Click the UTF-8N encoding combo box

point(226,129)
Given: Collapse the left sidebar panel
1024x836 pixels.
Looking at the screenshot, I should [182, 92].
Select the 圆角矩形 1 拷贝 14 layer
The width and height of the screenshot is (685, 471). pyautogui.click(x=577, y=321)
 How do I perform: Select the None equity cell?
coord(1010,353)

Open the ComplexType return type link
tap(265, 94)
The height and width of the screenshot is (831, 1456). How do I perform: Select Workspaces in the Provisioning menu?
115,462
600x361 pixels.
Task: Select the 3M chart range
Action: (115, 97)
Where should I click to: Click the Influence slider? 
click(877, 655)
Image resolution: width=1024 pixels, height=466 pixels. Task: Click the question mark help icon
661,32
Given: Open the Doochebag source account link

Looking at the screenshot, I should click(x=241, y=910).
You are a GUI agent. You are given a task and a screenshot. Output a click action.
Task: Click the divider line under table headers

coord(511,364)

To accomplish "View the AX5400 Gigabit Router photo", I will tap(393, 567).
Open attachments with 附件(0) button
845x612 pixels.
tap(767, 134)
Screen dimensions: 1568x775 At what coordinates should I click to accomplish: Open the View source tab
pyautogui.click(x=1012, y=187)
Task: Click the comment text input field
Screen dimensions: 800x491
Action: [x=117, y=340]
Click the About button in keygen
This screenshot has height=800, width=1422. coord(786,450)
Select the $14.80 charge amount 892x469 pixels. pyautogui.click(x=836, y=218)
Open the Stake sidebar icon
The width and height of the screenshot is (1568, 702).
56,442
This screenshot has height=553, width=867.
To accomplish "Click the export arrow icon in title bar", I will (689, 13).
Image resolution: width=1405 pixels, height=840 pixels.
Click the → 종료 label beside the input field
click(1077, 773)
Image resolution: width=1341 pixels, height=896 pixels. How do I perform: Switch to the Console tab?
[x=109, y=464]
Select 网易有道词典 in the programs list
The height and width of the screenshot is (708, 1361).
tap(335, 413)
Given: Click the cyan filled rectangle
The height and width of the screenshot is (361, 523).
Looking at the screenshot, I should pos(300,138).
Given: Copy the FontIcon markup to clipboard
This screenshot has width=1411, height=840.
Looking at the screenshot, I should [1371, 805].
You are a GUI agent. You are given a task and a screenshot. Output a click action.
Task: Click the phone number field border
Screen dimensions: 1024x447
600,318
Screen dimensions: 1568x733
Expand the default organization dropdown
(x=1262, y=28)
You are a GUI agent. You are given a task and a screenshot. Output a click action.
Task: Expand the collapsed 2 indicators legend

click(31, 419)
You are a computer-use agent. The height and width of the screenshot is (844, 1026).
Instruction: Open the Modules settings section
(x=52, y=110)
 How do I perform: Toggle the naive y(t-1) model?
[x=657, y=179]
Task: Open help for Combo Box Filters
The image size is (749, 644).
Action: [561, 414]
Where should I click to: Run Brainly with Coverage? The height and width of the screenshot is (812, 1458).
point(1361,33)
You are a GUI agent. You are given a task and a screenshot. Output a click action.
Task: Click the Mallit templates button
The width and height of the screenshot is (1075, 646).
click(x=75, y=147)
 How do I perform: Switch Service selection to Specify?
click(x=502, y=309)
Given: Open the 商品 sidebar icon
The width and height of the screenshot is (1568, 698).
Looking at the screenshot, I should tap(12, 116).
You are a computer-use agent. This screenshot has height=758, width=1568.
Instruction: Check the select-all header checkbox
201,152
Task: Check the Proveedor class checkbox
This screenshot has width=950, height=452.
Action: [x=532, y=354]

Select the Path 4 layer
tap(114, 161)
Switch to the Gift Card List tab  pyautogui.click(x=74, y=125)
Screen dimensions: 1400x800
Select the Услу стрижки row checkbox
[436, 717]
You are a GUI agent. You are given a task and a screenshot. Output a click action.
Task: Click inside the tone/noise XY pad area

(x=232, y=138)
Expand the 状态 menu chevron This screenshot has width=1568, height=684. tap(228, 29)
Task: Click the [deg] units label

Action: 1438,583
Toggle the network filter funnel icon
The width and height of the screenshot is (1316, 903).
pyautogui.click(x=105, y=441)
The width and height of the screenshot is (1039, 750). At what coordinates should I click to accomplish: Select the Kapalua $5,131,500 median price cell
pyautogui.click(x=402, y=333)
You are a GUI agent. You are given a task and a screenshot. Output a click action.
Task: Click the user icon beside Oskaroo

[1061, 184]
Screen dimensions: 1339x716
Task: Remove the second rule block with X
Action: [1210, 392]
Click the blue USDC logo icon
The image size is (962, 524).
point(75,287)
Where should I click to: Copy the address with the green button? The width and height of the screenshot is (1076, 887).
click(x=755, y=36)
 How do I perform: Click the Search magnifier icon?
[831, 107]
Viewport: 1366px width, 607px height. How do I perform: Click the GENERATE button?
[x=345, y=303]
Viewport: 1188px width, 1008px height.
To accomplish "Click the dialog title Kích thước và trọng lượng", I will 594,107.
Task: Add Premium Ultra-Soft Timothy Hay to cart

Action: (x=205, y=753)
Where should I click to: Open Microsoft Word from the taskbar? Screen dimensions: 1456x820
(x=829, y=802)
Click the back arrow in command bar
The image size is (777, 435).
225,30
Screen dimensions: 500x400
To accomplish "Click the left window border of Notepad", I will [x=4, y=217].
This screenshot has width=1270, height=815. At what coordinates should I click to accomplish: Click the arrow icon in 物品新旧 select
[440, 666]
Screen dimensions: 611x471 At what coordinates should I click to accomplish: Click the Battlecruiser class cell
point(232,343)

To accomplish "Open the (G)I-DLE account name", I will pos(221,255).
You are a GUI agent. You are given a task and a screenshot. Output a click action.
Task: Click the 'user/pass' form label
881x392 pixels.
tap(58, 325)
----------------------------------------
*HOW TO COMPLETE THIS TASK*.
Give the number of lines in the listing that include the word "computer", without any added words.

*SOLVED PROBLEM*.
2